_REQUIRED WORK_:
1. List every person mentioned by name in the passage on the Perisic spy scandal.
2. Reproduce word for word the part of the passage on the Perisic spy scandal starting at "Prague, 22 March" and ending at "restaurant near Belgrade.".

_TEXT PASSAGE_:
Yugoslav President Vojislav Kostunica and his political rival, Serbian Prime Minister Zoran Djindjic, are both urging the other to resign over the recent "spy scandal" involving Deputy Prime Minister Momcilo Perisic and a U.S. diplomat. Perisic himself has already stepped down because of the incident. Djindjic says Kostunica appears to have known in advance about the planned arrest of Perisic and the diplomat, while Kostunica's party says Djindjic should resign because Perisic was a close associate.
Prague, 22 March 2002 (RFE/RL) -- Serbian Prime Minister Zoran Djindjic is in a tight spot. His deputy prime minister, Momcilo Perisic, resigned this week after being arrested by Yugoslav military security for allegedly passing classified information to a U.S. diplomat in a motel restaurant near Belgrade.
The independent Belgrade daily "Blic" yesterday quoted a military court source as saying the document that Perisic allegedly gave last week to the U.S. embassy's first secretary for political affairs, John David Neighbor, concerned military issues related to the defense and security of the state.
Yugoslav President Vojislav Kostunica's party is demanding that Djindjic himself resign because, it says, "his closest associate was caught in espionage."
Djindjic and Kostunica, though members of the same broad coalition of 18 parties, the Democratic Opposition of Serbia (DOS), have been archrivals since taking office after former Yugoslav President Slobodan Milosevic was forced out of power nearly 18 months ago.
But while some Belgrade analysts predict Djindjic may have little choice but to step down, the Serbian prime minister -- the proreform darling of the international community, who delivered Milosevic to The Hague war crimes tribunal last June -- has gone on the offensive. He suggests it is Kostunica who should resign because either Kostunica was aware of the military's suspicions about Perisic and failed to act or was in a position to know but chose not to be informed.

_DATA TO EXAMINE_:
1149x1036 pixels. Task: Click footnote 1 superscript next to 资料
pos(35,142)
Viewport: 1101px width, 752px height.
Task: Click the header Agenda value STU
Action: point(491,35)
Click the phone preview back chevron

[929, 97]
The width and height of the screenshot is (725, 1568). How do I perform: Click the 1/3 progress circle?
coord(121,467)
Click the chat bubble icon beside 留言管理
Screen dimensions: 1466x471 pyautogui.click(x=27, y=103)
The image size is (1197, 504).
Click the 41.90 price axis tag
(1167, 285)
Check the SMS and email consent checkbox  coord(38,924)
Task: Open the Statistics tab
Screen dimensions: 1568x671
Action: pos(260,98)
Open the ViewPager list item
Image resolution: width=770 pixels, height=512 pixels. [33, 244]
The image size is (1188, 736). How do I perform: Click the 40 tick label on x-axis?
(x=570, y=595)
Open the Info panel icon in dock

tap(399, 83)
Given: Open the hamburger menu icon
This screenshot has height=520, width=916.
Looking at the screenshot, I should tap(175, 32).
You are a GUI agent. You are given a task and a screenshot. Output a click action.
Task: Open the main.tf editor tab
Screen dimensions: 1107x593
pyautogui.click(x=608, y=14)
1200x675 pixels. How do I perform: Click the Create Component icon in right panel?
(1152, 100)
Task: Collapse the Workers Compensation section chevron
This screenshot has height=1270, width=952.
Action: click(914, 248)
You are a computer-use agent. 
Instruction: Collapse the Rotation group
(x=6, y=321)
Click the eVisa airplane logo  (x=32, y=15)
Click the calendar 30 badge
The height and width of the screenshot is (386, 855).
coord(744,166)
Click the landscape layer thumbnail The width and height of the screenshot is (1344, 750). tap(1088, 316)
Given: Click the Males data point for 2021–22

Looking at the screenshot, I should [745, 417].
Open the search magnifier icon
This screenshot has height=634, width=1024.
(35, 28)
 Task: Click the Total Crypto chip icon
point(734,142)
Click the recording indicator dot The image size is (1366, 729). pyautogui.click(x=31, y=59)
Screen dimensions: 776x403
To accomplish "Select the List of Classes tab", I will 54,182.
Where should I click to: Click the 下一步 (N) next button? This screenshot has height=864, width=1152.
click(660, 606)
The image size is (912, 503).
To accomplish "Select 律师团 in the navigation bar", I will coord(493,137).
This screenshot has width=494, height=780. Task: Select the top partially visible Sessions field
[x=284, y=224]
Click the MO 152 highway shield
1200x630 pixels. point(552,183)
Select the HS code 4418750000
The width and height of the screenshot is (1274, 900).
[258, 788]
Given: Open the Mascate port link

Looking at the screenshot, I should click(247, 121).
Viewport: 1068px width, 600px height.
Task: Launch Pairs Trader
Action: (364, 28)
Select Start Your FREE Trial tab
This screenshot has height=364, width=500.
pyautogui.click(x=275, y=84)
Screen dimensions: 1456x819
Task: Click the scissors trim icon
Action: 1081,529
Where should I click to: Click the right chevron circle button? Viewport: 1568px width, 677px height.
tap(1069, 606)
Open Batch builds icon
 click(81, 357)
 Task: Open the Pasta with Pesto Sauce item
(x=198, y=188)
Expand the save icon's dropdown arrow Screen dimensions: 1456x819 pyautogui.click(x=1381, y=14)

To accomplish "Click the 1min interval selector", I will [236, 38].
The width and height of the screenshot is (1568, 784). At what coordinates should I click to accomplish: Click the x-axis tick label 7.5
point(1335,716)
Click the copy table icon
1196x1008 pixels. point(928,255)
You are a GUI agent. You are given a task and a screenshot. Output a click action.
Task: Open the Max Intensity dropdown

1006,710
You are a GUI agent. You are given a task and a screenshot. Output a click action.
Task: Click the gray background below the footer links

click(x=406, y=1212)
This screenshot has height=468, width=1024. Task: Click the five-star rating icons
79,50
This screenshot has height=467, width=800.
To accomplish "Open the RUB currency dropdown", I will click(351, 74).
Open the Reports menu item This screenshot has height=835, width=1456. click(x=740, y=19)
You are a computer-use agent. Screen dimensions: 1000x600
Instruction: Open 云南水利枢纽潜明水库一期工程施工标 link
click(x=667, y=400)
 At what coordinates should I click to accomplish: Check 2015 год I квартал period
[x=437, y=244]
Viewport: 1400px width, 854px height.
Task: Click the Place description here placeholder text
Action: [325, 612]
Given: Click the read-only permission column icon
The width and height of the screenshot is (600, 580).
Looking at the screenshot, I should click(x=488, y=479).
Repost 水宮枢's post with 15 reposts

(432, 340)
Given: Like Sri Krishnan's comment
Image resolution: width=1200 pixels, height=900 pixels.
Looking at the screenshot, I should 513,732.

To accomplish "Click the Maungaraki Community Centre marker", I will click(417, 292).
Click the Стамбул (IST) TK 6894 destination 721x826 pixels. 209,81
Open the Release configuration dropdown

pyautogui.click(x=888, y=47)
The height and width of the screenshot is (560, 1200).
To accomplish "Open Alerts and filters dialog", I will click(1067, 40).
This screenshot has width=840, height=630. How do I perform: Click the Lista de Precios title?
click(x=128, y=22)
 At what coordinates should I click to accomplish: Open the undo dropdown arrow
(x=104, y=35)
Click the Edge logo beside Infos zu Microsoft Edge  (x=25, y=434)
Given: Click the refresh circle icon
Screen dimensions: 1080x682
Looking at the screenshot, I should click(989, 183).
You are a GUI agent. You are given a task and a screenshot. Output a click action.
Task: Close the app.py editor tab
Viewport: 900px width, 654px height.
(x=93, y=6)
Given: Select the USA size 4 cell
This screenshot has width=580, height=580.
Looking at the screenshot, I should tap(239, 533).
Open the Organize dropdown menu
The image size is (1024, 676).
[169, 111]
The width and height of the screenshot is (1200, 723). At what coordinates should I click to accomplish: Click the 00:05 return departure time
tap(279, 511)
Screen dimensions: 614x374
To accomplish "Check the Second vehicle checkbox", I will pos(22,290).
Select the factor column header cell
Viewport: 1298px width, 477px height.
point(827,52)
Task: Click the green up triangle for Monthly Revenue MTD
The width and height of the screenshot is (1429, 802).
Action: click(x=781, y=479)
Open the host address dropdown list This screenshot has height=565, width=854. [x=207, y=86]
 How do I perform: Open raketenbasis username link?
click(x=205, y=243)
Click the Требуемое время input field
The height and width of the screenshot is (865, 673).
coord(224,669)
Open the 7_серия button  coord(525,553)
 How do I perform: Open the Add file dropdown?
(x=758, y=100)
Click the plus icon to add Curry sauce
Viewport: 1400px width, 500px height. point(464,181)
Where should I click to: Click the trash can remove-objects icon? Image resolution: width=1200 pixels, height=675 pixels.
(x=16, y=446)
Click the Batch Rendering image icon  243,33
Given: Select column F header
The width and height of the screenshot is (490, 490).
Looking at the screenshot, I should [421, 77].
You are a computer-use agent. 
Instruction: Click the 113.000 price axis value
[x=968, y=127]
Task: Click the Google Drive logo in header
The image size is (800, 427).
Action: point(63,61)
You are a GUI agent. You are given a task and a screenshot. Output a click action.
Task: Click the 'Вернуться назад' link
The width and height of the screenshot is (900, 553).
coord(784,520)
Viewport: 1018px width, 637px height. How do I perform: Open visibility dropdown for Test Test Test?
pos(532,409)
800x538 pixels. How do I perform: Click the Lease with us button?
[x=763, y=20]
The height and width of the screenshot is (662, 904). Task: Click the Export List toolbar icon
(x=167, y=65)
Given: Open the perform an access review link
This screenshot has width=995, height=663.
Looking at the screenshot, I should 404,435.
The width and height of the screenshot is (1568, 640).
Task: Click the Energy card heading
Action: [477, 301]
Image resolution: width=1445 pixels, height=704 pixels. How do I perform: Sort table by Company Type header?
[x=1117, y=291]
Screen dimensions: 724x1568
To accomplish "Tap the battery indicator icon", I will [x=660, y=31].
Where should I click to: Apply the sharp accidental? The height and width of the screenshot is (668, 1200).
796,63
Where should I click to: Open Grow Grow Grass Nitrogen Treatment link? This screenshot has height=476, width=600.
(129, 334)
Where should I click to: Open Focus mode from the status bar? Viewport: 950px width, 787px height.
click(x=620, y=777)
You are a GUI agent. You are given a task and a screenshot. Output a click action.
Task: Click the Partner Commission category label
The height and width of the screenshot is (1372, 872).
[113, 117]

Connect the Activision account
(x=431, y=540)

_SOLUTIONS TO THE EXERCISE_:
1.
Vojislav Kostunica
Zoran Djindjic
Momcilo Perisic
John David Neighbor
Slobodan Milosevic

2.
Prague, 22 March 2002 (RFE/RL) -- Serbian Prime Minister Zoran Djindjic is in a tight spot. His deputy prime minister, Momcilo Perisic, resigned this week after being arrested by Yugoslav military security for allegedly passing classified information to a U.S. diplomat in a motel restaurant near Belgrade.